PROVIDED RECORDS:

______

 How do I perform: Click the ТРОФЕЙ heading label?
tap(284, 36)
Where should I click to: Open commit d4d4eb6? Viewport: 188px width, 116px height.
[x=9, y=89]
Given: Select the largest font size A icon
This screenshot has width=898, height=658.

______

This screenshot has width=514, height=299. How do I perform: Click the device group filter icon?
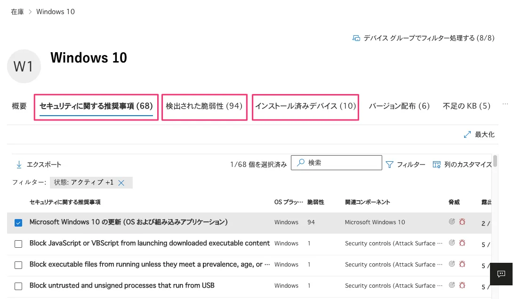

______

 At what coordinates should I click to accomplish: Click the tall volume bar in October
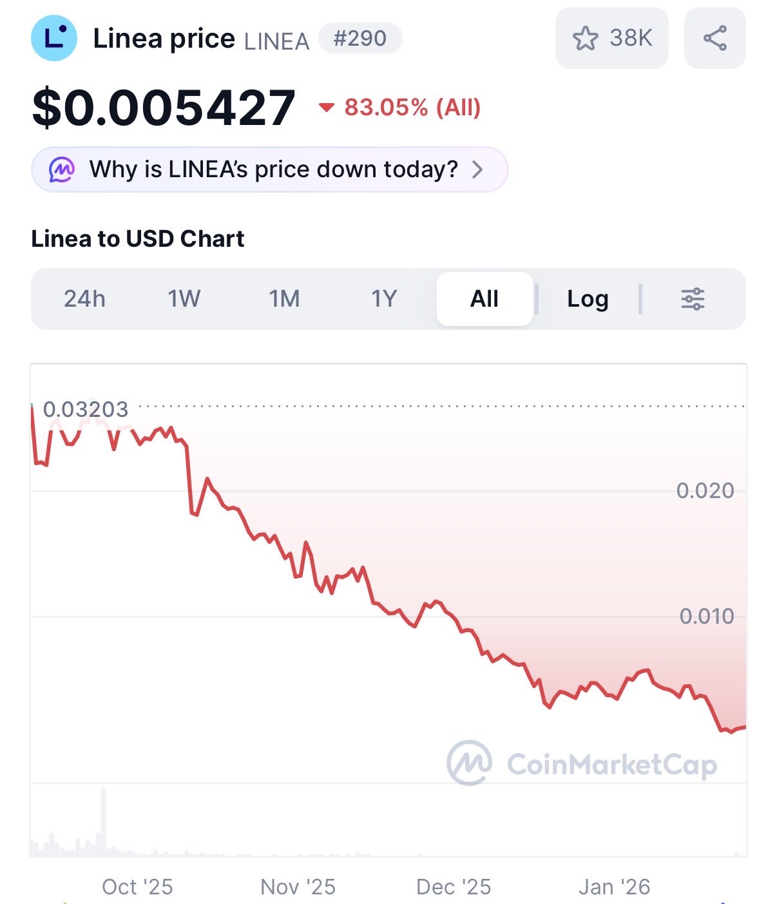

______

TASK DIRECTIONS: Show every line from the entries above in which the word "This" appears.

EXERCISE ANSWER:
This screenshot has width=898, height=658.
This screenshot has width=514, height=299. How do I perform: Click the device group filter icon?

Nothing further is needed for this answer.